The infirmary volunteered to pick up whatever bills weren't covered by Medicaid.
The Brooklyn woman underwent an extraordinary Dec. 10 procedure, one that gave her a 5-0/50 shot at regaining her eyesight.
Rivera first endured two types of chemotherapy to bring the uveitis under control.
'It was beautiful'
In two hours of delicate surgery, Samson separated her left eye's iris from the lens and used an ultrasound probe to liquefy the damaged lens.
Once the old lens was removed, an acrylic prosthetic was put in place -- along with the eye patch and gauze.
Rivera returned to the doctor's office the next day. When her doctor removed the bandages, she kept her eyes shut tight for a full 10 minutes, afraid of what she would -- or wouldn't -- see.
And then she peeked.
"It was beautiful," she recalled. "I saw his tie. I saw the computer. And then I realized, 'I'm going to get to see my kids today.'"
Dr. Vincente Diaz, who works with Samson, said Rivera let loose a scream of joy that echoed through their office.
"She was so emotional and overjoyed," he said. "It was a beautiful, beautiful moment."
There were more to come. Rivera took the subway alone for the first time in years, rushing to her Williamsburg home to gaze upon her daughter for the first time.
"It was amazing," she said. "It was like I was touching the stars and the clouds and the moon."
She then jumped into a cab to meet her older daughter at Public School 147. Principal Julia DeSalvo watched as tears flowed down Rivera's face when she looked at Alayza.
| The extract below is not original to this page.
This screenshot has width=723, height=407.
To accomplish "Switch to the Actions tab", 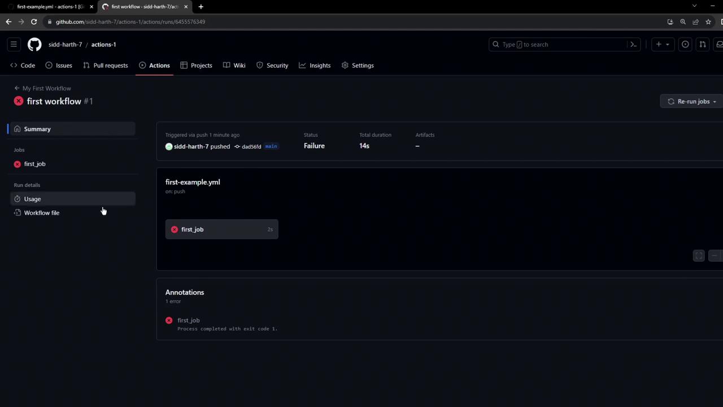I will coord(154,65).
"She was just holding [Alayza's] face, and they were staring into each other's eyes," the principal said.
The most mundane parts of her daughters' lives are now revelations to Rivera.
"I watch them sleep," she said. "I watch them play. I bathed my 2-year-old for the first time."
After Christmas, Rivera plans a return to work -- she was a medical assistant before her eyes went bad.
She wants to buy a car and drive again. She wants to take her daughters to Disneyland -- "so I can see their faces light up," she explained.
And she still has surgery for her right eye. But first, Rivera plans a special family Christmas.
Daughter Alayza already knows what she's giving mom: A long hug. Rivera just wants to watch her girls unwrap their presents, check their stockings, eat their dinner.
"This is a Christmas miracle," she said. "They really happen. You have to believe."